Outros Santos do Dia: Adolfo de Osnabrück (monge, bispo), Ardano de Tournus (abade), Bento de Aniane (abade, eremita), Calógero de Ravena (bispo), Castrense de Cápua (bispo), Gregório II (papa), Jonas de Demeskenyanos (eremita), Lázaro de Milão (bispo), Lúcio (bispo de Adrianópolis) e Companheiros (mártires), Pascoal I (papa), Severino de Agaunum (abade), Teodora (imperatriz).
Primeira Leitura: Gênesis 2,4b-9.15-17
Colocou-o no jardim do Éden.
Salmo Responsorial: Sl 103(104, 1-2a. 27-28. 29bc-30 (R. 1a)
Bendize minha alma ao Senhor.
Evangelho: Marcos 7,14-23
O que sai do homem, isso é que mancha o homem.
A crítica estabelecida por Jesus contra as preocupações da lei não recai precisamente sobre a lei em si, que certamente tinha chegado, em virtude de seu dinamismo interno, à espiritualização desejada por ele. Mas os judeus, e mais especialmente os fariseus, bloquearam esse dinamismo por efeito de uma mentalidade demasiadamente material. A polêmica de Jesus contra o farisaísmo acabou por configurar este termo, originariamente sinônimo de piedade e de perfeição, como o próprio símbolo da hipocrisia.
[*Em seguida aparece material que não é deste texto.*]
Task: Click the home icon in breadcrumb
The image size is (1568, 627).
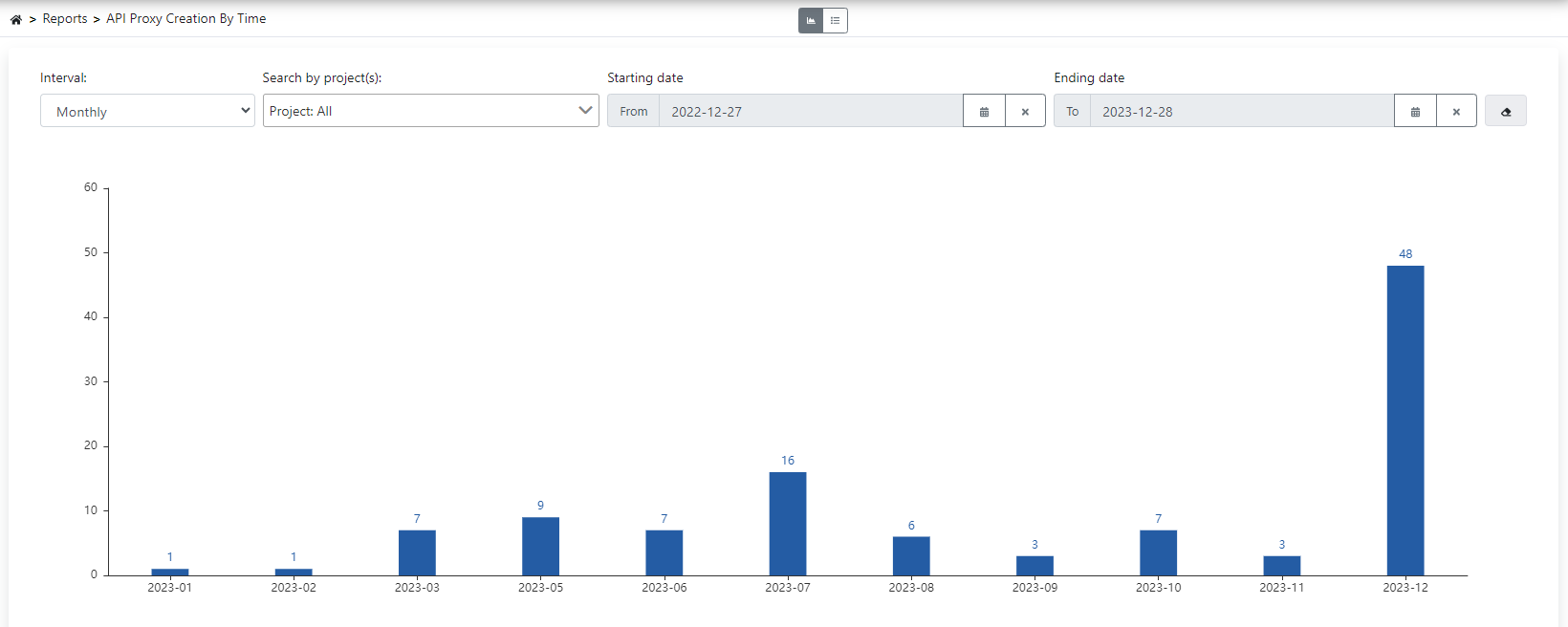Action: (16, 19)
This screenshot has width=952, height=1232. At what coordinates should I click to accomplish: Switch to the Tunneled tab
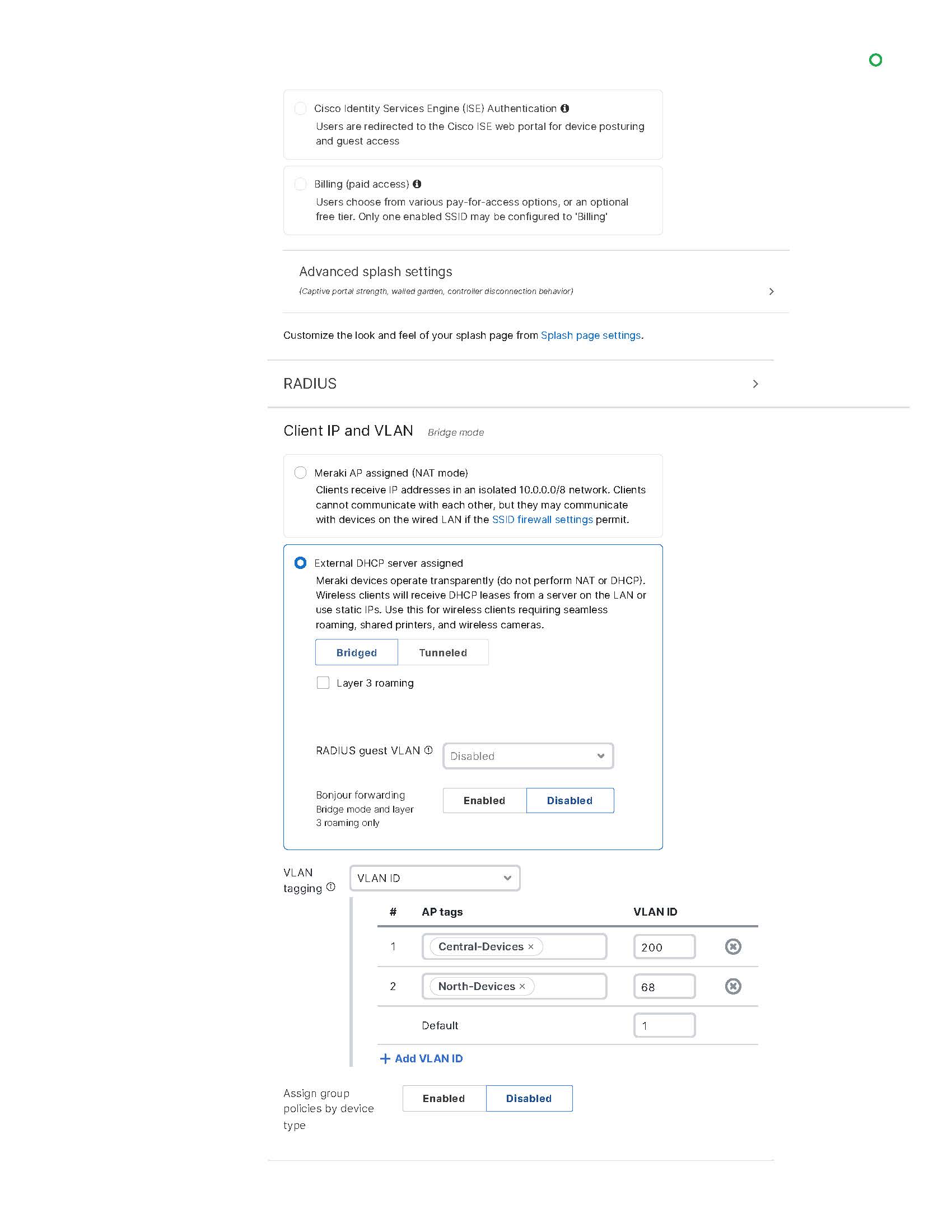coord(444,652)
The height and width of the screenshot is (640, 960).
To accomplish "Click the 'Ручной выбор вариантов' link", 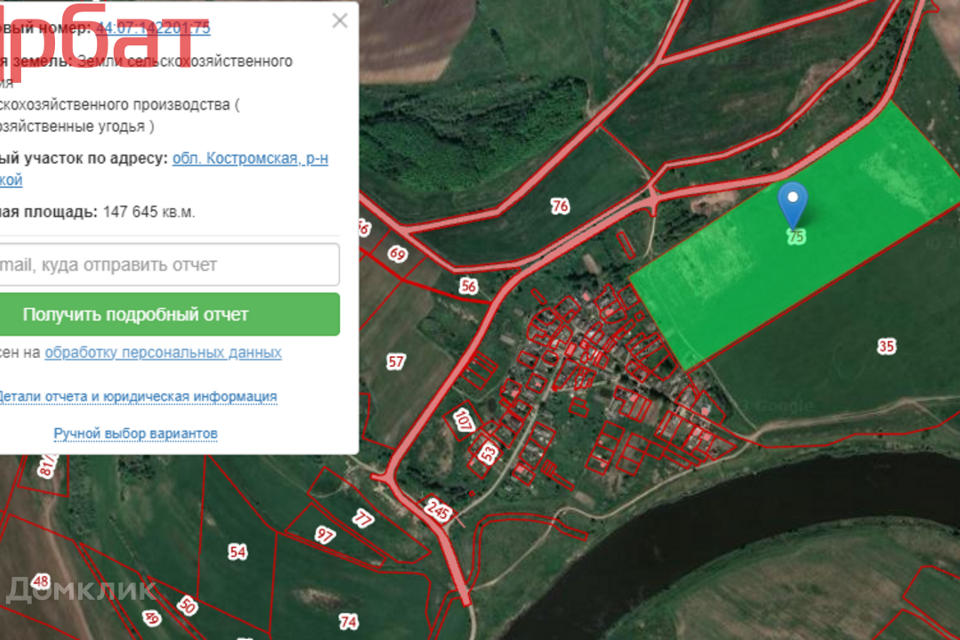I will coord(135,433).
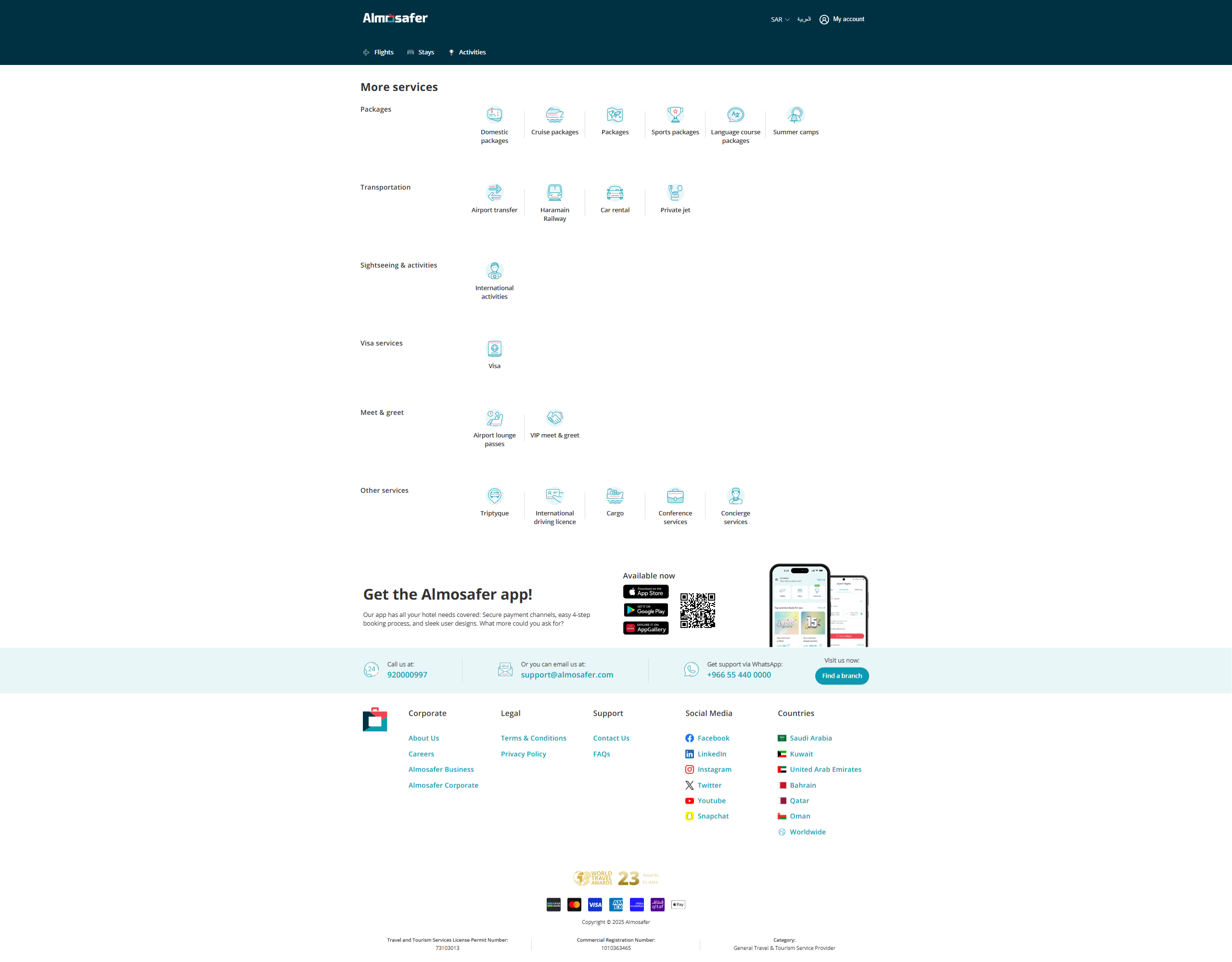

Jesus fundamentava a religião sobre a pessoa mais que sobre a lei; orientava-se claramente para um messianismo puro e atribuía mais importância aos gestos de fraternidade que às práticas cultuais; devia se chocar necessariamente com a intolerância e o “integrismo” dos fariseus. Pregou diretamente contra eles uma volta bem justificada ao espírito da lei primitiva.
Primeiro rompeu com o imobilismo da lei, com a finalidade de espiritualizá-la; e daí reduziu e desmascarou o farisaísmo como um movimento hipócrita.
Conforme esta pedagogia popular do Mestre, não há forma alguma de ritualismo que possa contaminar o ser humano; é o agir deste que pode contaminá-lo se não reconhecer os demais dentro de uma fraternidade baseada na fé.